«Il dramma si svolge in una crescente oscurità. La durata è esattamente la durata di un lento crepuscolo, fino all'ingresso della Confidente che invita Oreste ad entrare nel palazzo»: si tratta di una delle tante indicazioni di Hofmannsthal ad Elektra, il testo che egli affidò alla sapiente regia di Max Reinhardt nel 1903.
La regia di Robert Carsen per la versione lirica del dramma, musicata da Richard Strauss nel 1909, percorre la via additata dall'autore, dispiegando tutte le potenzialità visive e simboliche del rapporto tra luce e oscurità, ma anche modulando le infinite espressioni del ‘nero’ (del regista, insieme a Peter van Praet, la creazione luci).
Creato per il Maggio Musicale Fiorentino nel 2008 e approdato ora all'Opéra di Parigi per la direzione musicale di Philippe Jordan con l'orchestra e il coro dell'Opéra, l'allestimento riduce ad una struttura essenziale l'architettura della scena, che nonostante le numerose varianti registiche conserva in genere un equivalente del palazzo dai muri incombenti su di un cortile interno e puntellati da una moltitudine di anguste finestre-feritoie. Carsen mantiene e anzi potenzia l'idea di luogo chiuso, senza possibilità di fuga (sono ancora le indicazioni di Hofmannsthal), creando un enorme spazio omogeneo color antracite dalla pareti curve alla base, una concavità che avvolge la scena spoglia.

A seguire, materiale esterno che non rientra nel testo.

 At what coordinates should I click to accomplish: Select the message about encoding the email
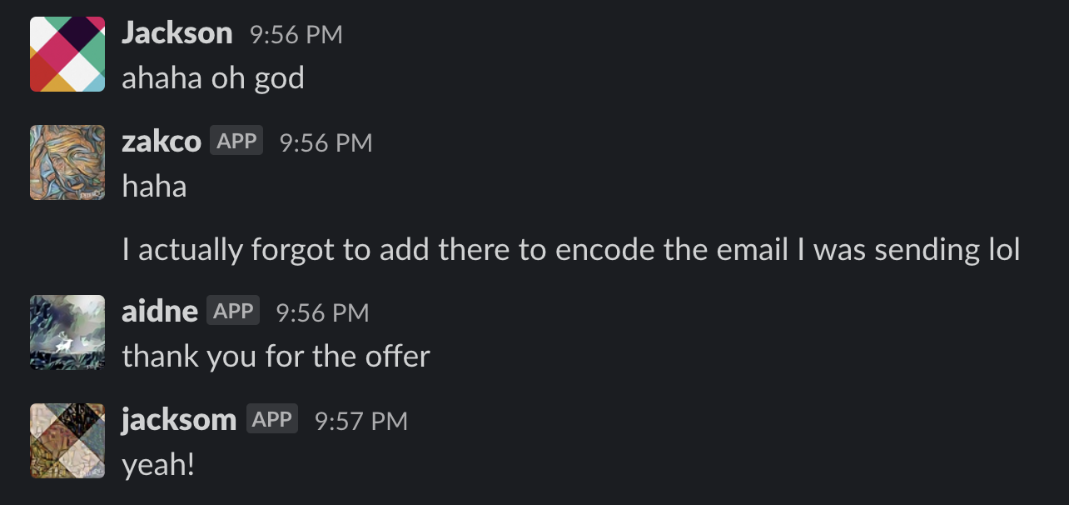click(571, 250)
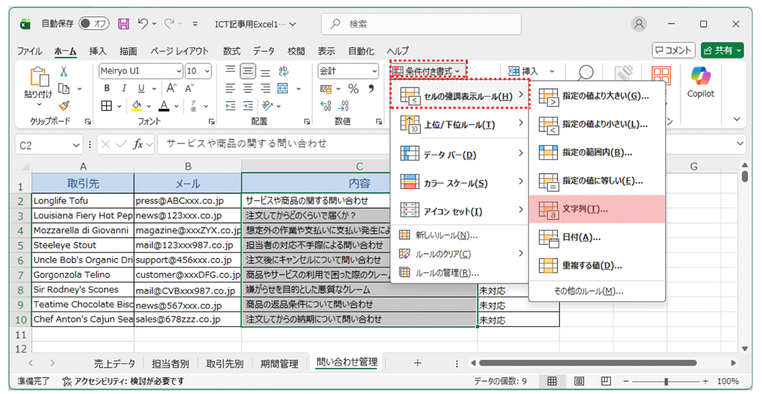Open the 会計 number format dropdown
Image resolution: width=762 pixels, height=394 pixels.
[375, 71]
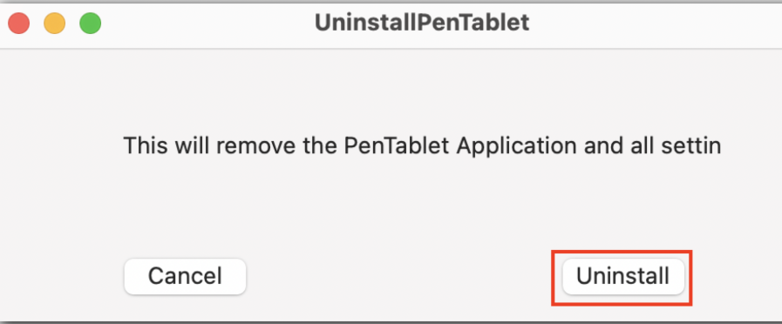Click the Uninstall button

pyautogui.click(x=623, y=277)
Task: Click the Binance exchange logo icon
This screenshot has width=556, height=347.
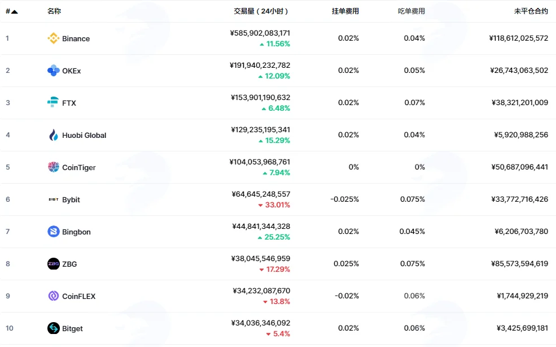Action: tap(54, 38)
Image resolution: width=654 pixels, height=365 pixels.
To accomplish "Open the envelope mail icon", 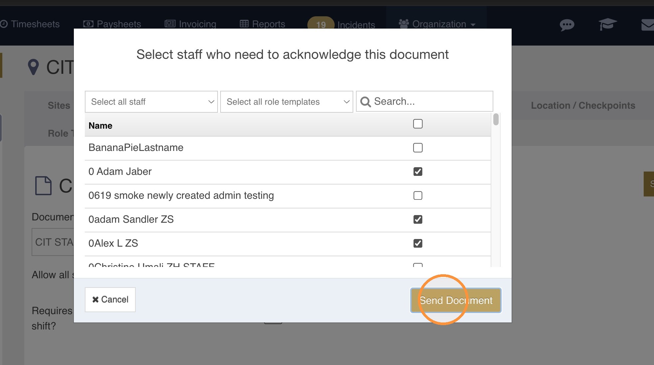I will 648,25.
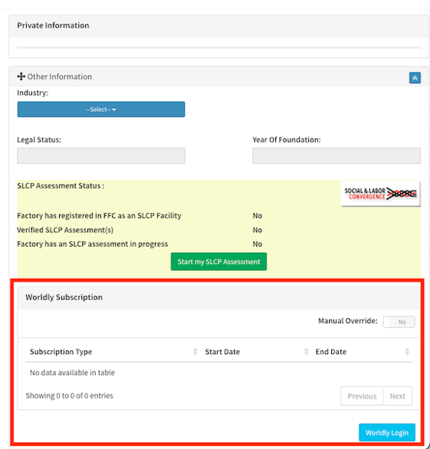Screen dimensions: 430x449
Task: Click the Legal Status input field
Action: (x=101, y=156)
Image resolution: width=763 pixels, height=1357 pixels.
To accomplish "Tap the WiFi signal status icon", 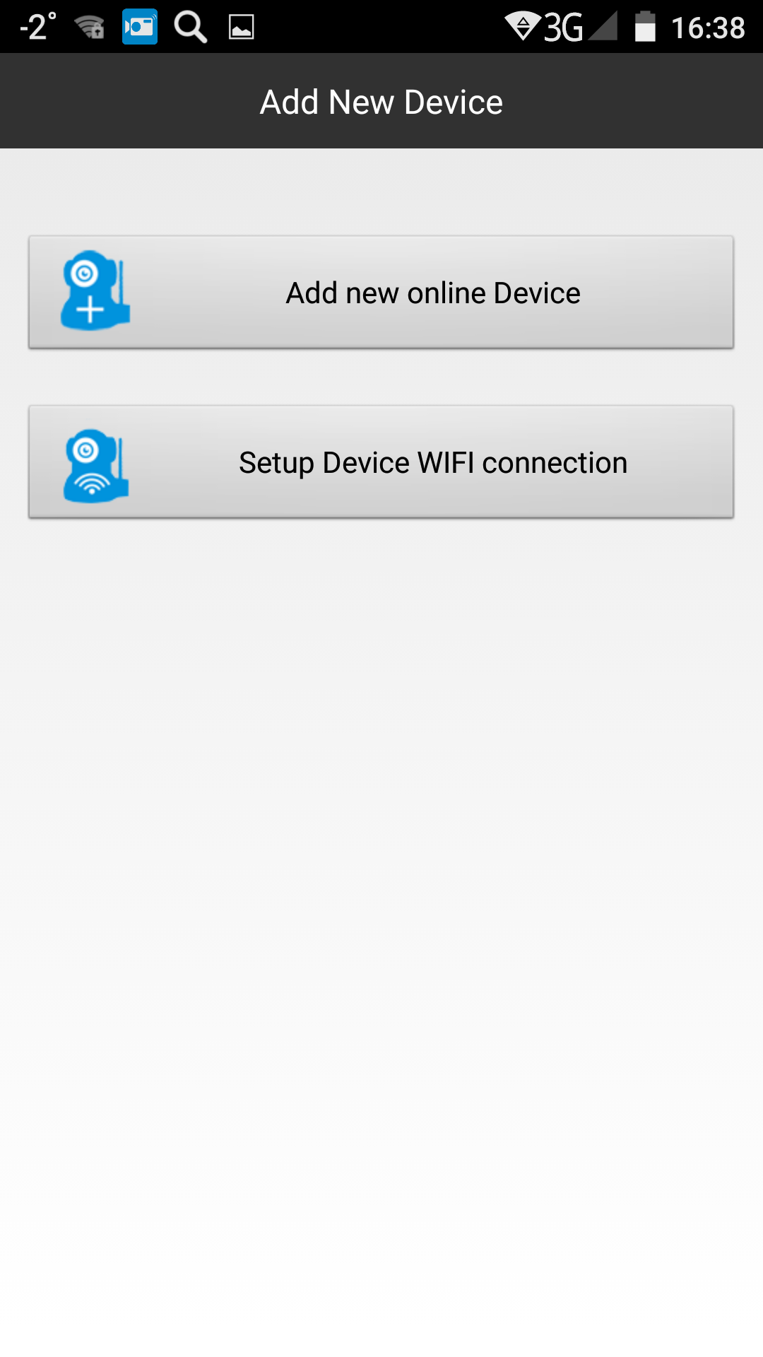I will [523, 25].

È proprio la curvatura che decide della qualità drammaturgica di questo spazio-prigione. Ne è esempio la folgorante scena iniziale, magnifica traduzione visiva delle indicazioni di Hofmannsthal: il coro distribuito nello spazio scuro, in abiti neri che ne fanno i frammenti di un unico corpo, all'esplosione del suono, a cui l'orchestra sprofondata nella fossa restituisce una forza emotivamente possente, deflagra cercando inutilmente di arrampicarsi sulle pareti. Assomiglia al cortile interno di una prigione questa concavità, percorsa tutt'intorno in un cerchio che ricorda il girare a vuoto dei detenuti di un carcere.